Les “Reporters sans frontières” n’ont pas oublié la mort de Deyda Hydara
décembre 22nd, 2008 by corinne
Quatre ans après l’assassinat de Deyda Hydara, Reporters sans frontières a tenu à exprimer, le 15 décembre, le dégoût à l’égard de l’obstruction et la mauvaise volonté montrées par les autorités gambiennes qui ne se sont pas pressés de prendre des mesures punitives contre les criminels, adoptant plutôt une attitude d’impassibilité totale.
Deyda Hydara, co-fondateur du quotidien Le Point et correspondant en Gambie pour L’Agence France Presse et Reporters sans Frontières, a été assassiné le 16 décembre 2004, étant abattu à l’improviste, par les balles tirées d’un taxi, lorsqu’il était au volant de sa voiture.
“Les quelques promesses publiques faites par les autorités gambiennes dans cette affaire ne sont que des rideaux de fumée qui ne réussissent pas à cacher le mépris évident du président Yahya Jammeh pour les journalistes”, a signalé RSF. “En fait, l’objectif des assassins de Deyda Hydara, a été de réduire au silence les Gambiens en les soumettant à la peur envers les hommes du président”, ont ajouté les militants pour la liberté de la presse, qui sont également convaincus que seulement une campagne menée par ceux qui ne vivent pas avec cette peur peut faire échouer le plan du pouvoir.
Dans les semaines après l’assassinat, Reporters sans frontières, qui a mené sa propre enquête, a rendu publique sa forte suspicion vis-à-vis des services de sécurité de Gambie et en particulier à l’égard des «Green Boys», un groupe demi-clandestine de partisans du président gambien.

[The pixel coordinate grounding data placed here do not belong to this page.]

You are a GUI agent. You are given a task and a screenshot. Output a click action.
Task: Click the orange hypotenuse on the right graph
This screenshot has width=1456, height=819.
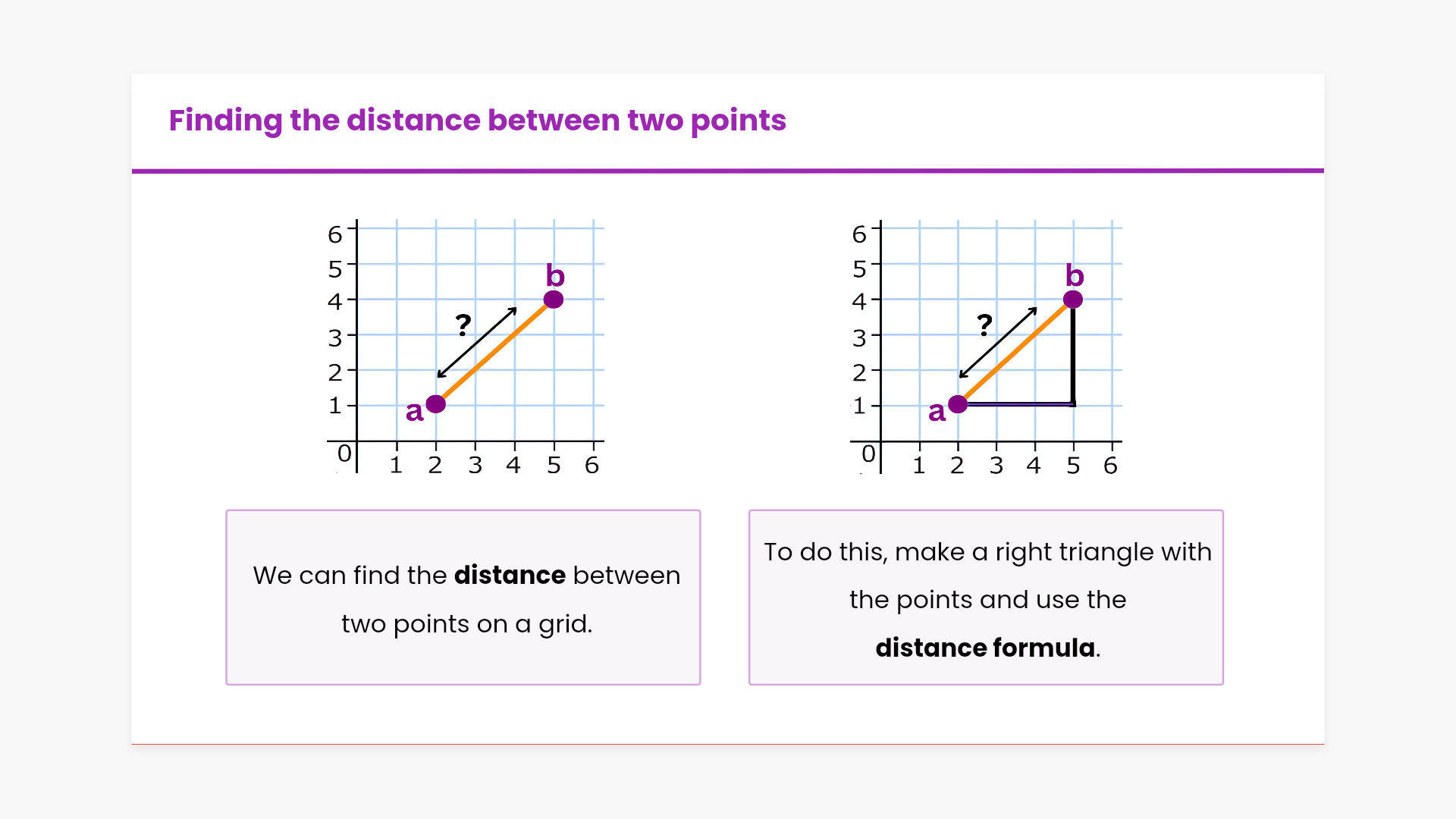(1016, 352)
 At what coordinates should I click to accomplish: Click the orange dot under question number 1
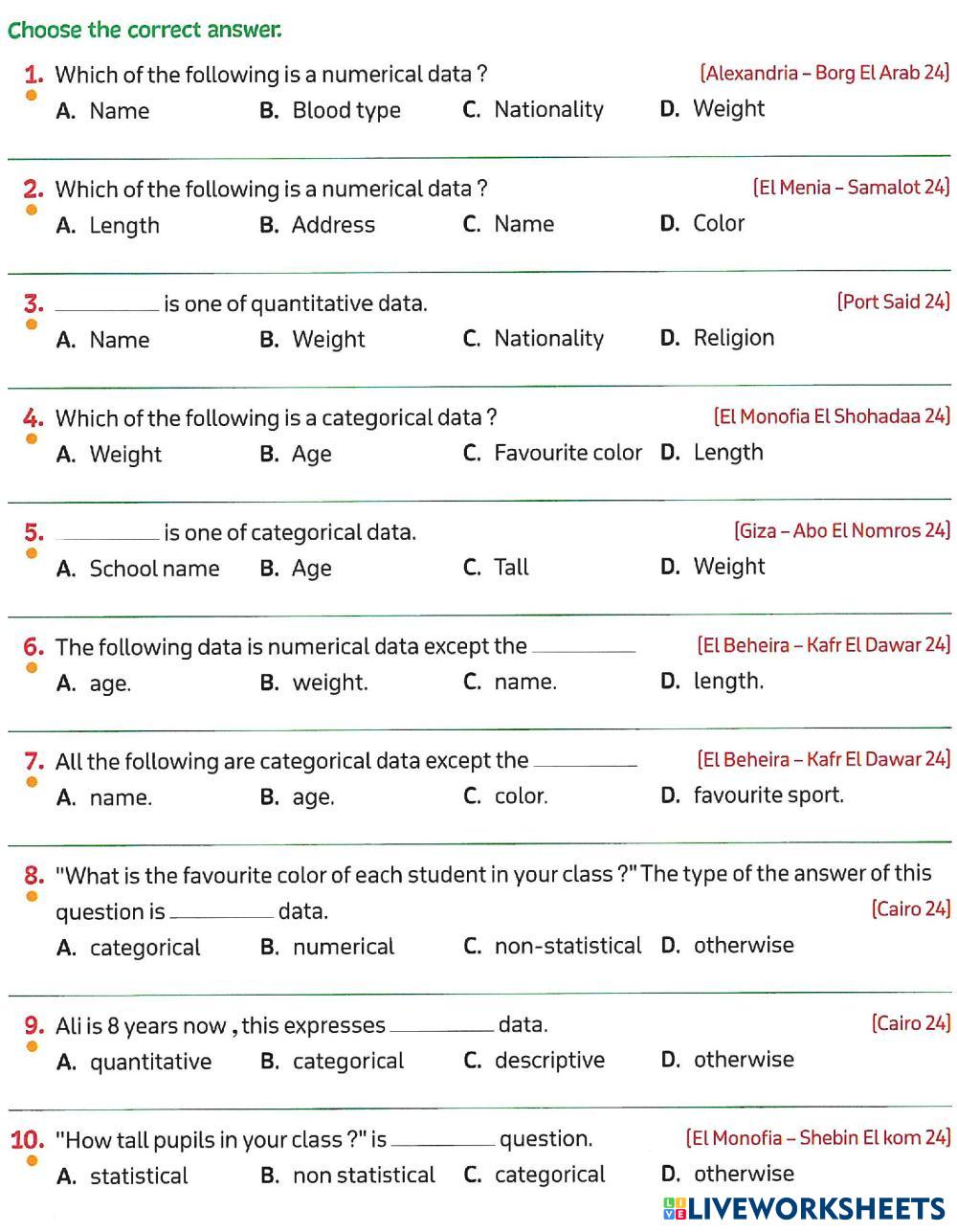point(31,96)
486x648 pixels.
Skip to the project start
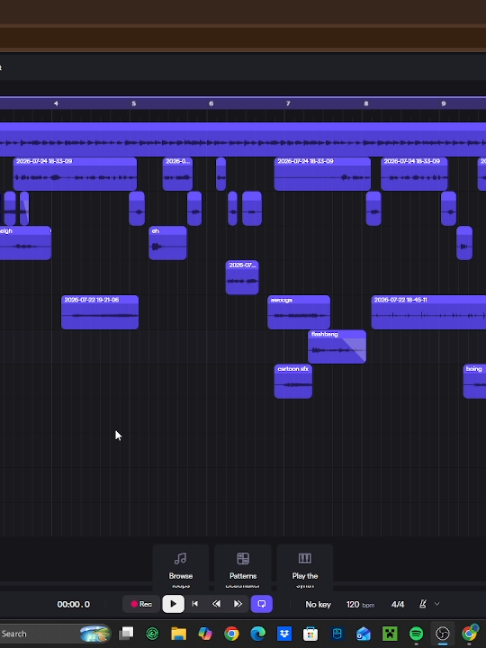(x=195, y=604)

Et les raisons de croire que Deyda Hydara a été une cible politique ne manquaient pas. Ancien président de l’Union de la Presse de Gambie et doyen des journalistes, Deyda Hydara critiquait vivement et régulièrement le gouvernement du pays.
Les enquêtes promises par les autorités gambiennes ont mené nulle part. Le seul rapport officiel, adressé à la presse par les Services de Renseignement gambiens en 2005, était “confidentiel”, en décrivant plusieurs pistes (la plupart absurdes), mais qui prétendaient faire la lumière sur les circonstances de l’homicide.
Qui pire est, depuis cette date, la plupart des témoins-clés de l’affaire ont disparu, y compris Daba Marenah, le directeur du service de renseignements, duquel rien n’a été plus entendu, car il a été arrêté après avoir été impliqué dans une tentative présumée de coup d’Etat.
En Gambie, la presse est réduite à quelques journaux privés sous la stricte surveillance du gouvernement qui punit la moindre “déviance“. Les arrestations arbitraires, les menaces et les brutalités de la police sont maintenant monnaie courante dans un pays dont le chef a exprimé maintes fois son mépris et sa méfiance pour les médias.